What Access Failed
Docker login failed because the registry rejected the username or password, so the stored credentials or access token are wrong.
This is usually a target-and-identity problem, not a syntax problem. The request made it to the server, but the server did not like the credentials, permissions, or repository path attached to it.
Fix credentials and target access
Clear the bad credential first:docker logout <registry>
Log in again with the correct username and a current password or access token.
If you use a credential helper or OS keychain, remove the stale entry there as well before retrying.
If this fails in CI only, rotate the secret and verify the job is using the updated value.
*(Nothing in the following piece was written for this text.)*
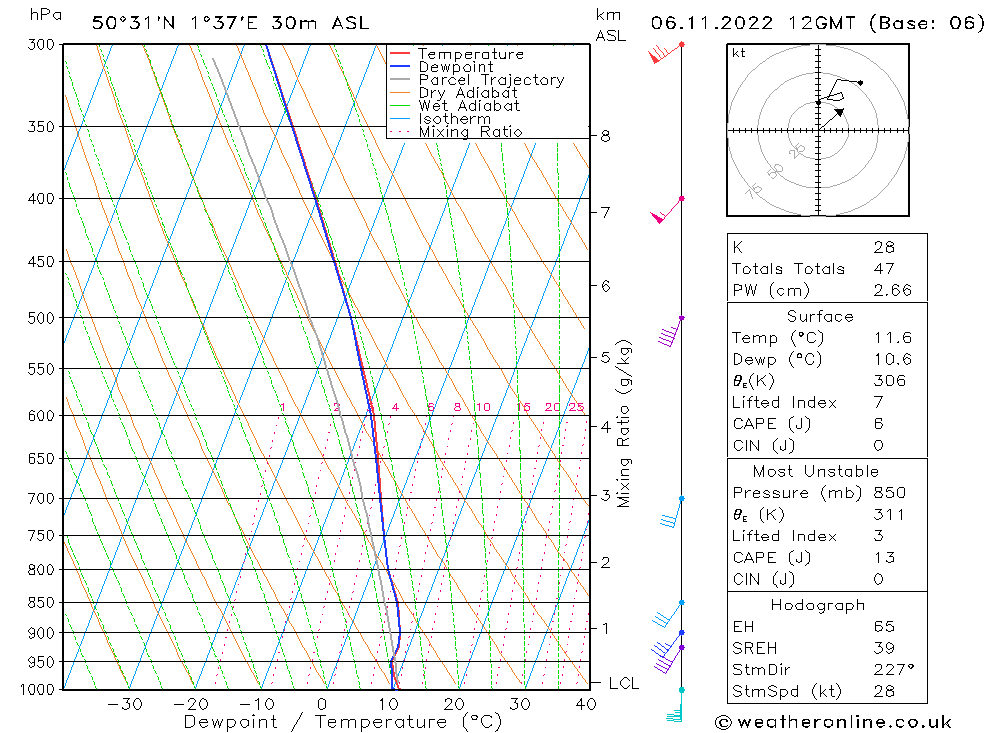Image resolution: width=1000 pixels, height=733 pixels.
Task: Click the red Temperature line swatch in legend
Action: [x=400, y=54]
Manual authentication checks
Check whether Docker is pulling credentials from a keychain helper instead of plain auths in ~/.docker/config.json.
Verify the registry username matches the account that owns or can access the repository.
If the secret was rotated recently, confirm the old value is not still cached in CI.
Why It Happens
Usually this comes down to the username, password, or access token is wrong, a credential helper returned stale credentials after the token was rotated, or CI is using the wrong secret or the wrong account for the target registry.
Prove the Failing Environment Can Reach It
Retry the same pull or push and confirm the incorrect-password error is gone, and perform a fresh docker login <registry> and confirm it succeeds without reusing cached credentials.
How registry authentication works
Docker attaches stored credentials for the target registry host when it authenticates. If those credentials are stale or wrong, the registry rejects the login or repository request immediately.
Examples
unauthorized: incorrect username or password Keep Credentials and Targets Aligned
To prevent this, prefer scoped tokens over long-lived passwords for automation, rotate registry tokens on a schedule and update all consuming jobs together, and avoid sharing one mutable credential across unrelated environments.